There is a moment inside every AI policy speech when a reader can tell whether the government has decided to treat AI as a normal industry or a special one. Anthony Albanese picked "special" at the University of Sydney on 15 July, and he did it without reaching for a standalone AI Act. According to the ABC's reporting, the Prime Minister used the address to announce a new Office of AI inside the Department of the Prime Minister and Cabinet, alongside Australian Standards for AI covering data centres, energy, water and copyright. The Office is live immediately. The standards go to National Cabinet next month, with legislation targeted for early 2027.

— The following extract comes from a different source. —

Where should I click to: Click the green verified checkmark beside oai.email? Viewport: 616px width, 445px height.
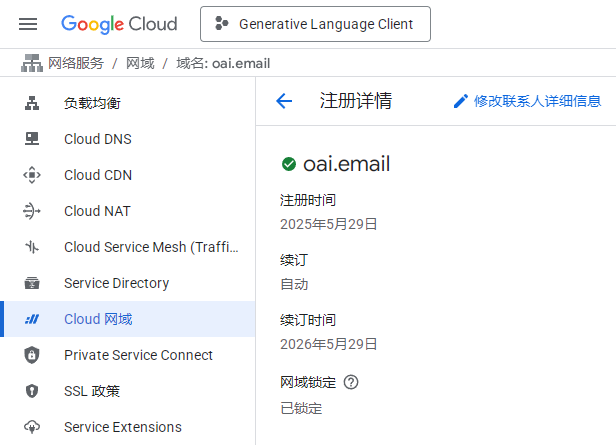click(x=289, y=164)
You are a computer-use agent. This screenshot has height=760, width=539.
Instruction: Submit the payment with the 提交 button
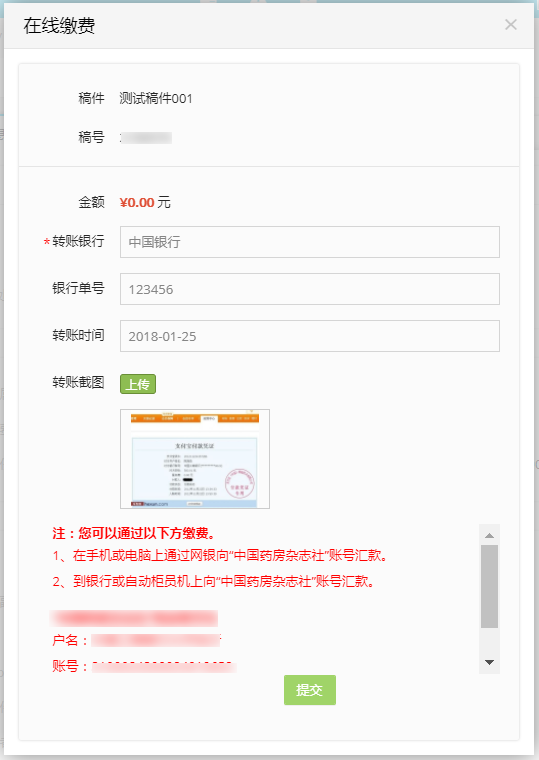point(310,690)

The economically loaded bit is the data centre regime. Operators of large AI facilities are expected to be "net-generators, not net-users", meaning they must put at least as much energy back into the grid as they consume, fund their own grid connections without shifting costs onto households or businesses, and pay for any additional water infrastructure they need. That is a real bill, and it is designed to be one. Albanese was candid that "it is not our goal to try and legislate for every possible eventuality or risk", but on the physical footprint of hyperscale compute the government has clearly decided the market cannot be trusted to internalise the cost.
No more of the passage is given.